Demnach wird erkannt:
1. Die als "Berufung" bezeichnete Rechtsmitteleingabe von A._____ vom 27. März 2023 wird als Beschwerde entgegengenommen.
2. Der Antrag um aufschiebende Wirkung der Berufung (recte: Beschwerde) wird als gegenstandslos geworden abgeschrieben.
3. Die Beschwerde wird gutgeheissen, soweit darauf einzutreten ist.
4. Dispositiv-Ziffer 5 des Entscheides des Einzelrichters am Regionalgericht Engiadina Bassa/Val Müstair vom 13. März 2023 (Proz. Nr. 135-2022-182) wird aufgehoben und durch folgende Neufassung ersetzt:
5. Die Gerichtskosten gehen zu Lasten der gesuchstellenden Partei.
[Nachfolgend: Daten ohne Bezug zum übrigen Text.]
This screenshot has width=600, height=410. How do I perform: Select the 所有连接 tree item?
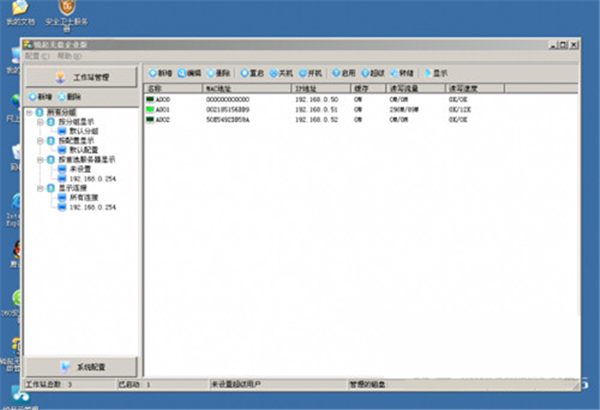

Über die Höhe der Gerichtskosten wird nach Abschluss der vorsorglichen Beweissicherung entschieden, weshalb sie vorläufig bei der Prozedur bleiben.
Die gesuchstellende Partei hat der gesuchsgegnerischen Partei eine Parteientschädigung zu bezahlen. Über die Höhe der Parteientschädigung wird nach Abschluss der vorsorglichen Beweissicherung entschieden.
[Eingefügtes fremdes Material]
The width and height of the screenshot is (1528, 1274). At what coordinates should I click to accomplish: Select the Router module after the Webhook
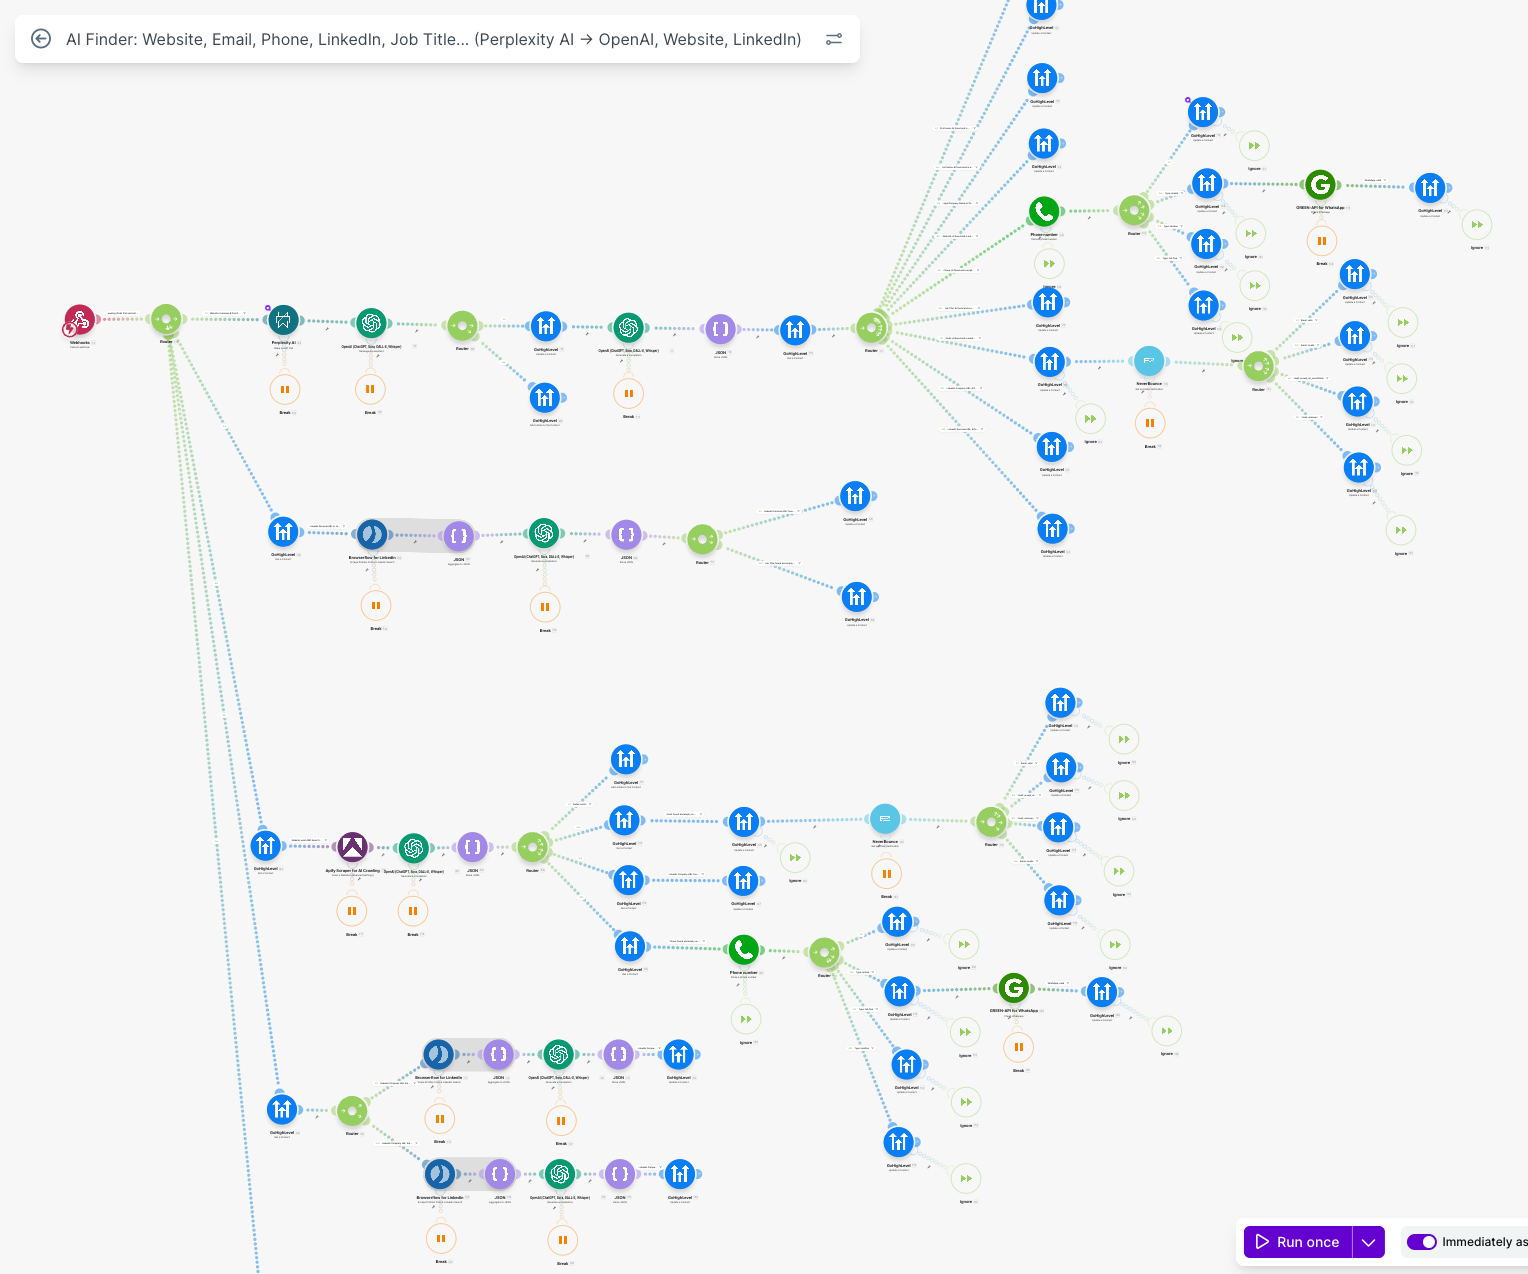[165, 320]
5. Die Kosten des Beschwerdeverfahrens von CHF 1'500.00 gehen zu zwei Dritteln, d.h. im Betrag von CHF 1'000.00, zu Lasten von A._____ und zu einem Drittel, d.h. im Betrag von CHF 500.00, zu Lasten von B._____. Die den Parteien auferlegten Gerichtskosten werden mit dem von A._____ geleisteten Kostenvorschuss in Höhe von CHF 2'000.00 verrechnet. B._____ wird verpflichtet, A._____ den Betrag von CHF 500.00 direkt zu ersetzen. Der Restbetrag des Kostenvorschusses von CHF 500.00 wird A._____ durch das Kantonsgericht erstattet.
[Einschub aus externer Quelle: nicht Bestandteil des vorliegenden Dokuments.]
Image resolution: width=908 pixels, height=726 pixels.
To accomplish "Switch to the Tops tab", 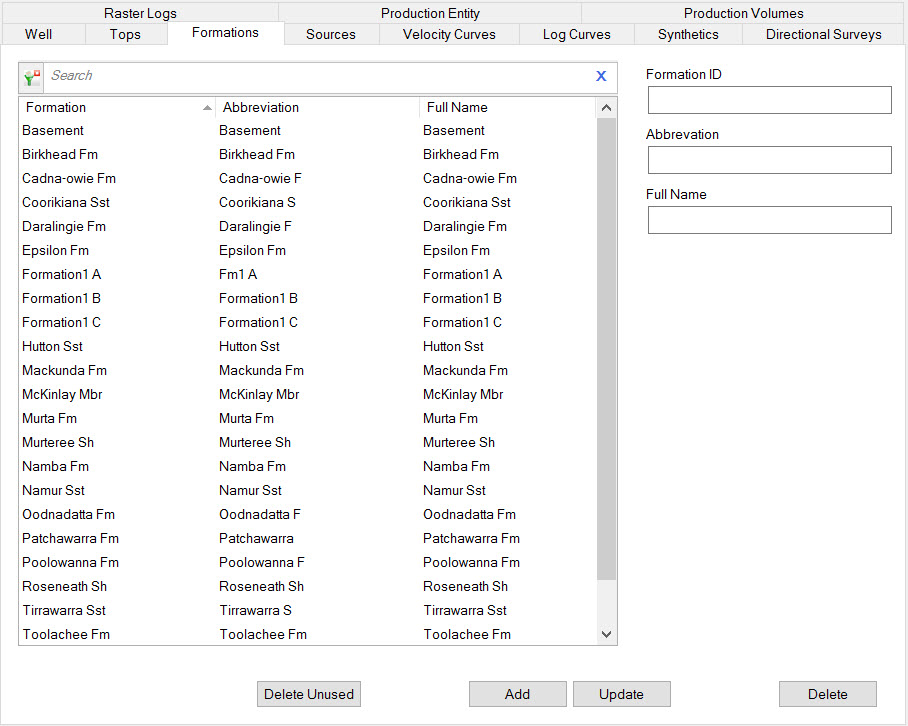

6. Für das Beschwerdeverfahren werden keine Parteientschädigungen zugesprochen.
7. Gegen diese, einen Streitwert von mindestens CHF 30'000.00 betreffende Entscheidung kann gemäss Art. 72, Art. 74 Abs. 1 lit. b BGG Beschwerde in Zivilsachen an das Schweizerische Bundesgericht, 1000 Lausanne 14, geführt werden. Die Beschwerde ist dem Bundesgericht schriftlich, innert 30 Tagen seit Eröffnung der vollständigen Ausfertigung der Entscheidung in der gemäss Art. 42 f. BGG vorgeschriebenen Weise einzureichen. Für die Zulässigkeit, die Beschwerdelegitimation, die weiteren Voraussetzungen und das Verfahren der Beschwerde gelten die Art. 29 ff., 72 ff. und Art. 90 ff. BGG.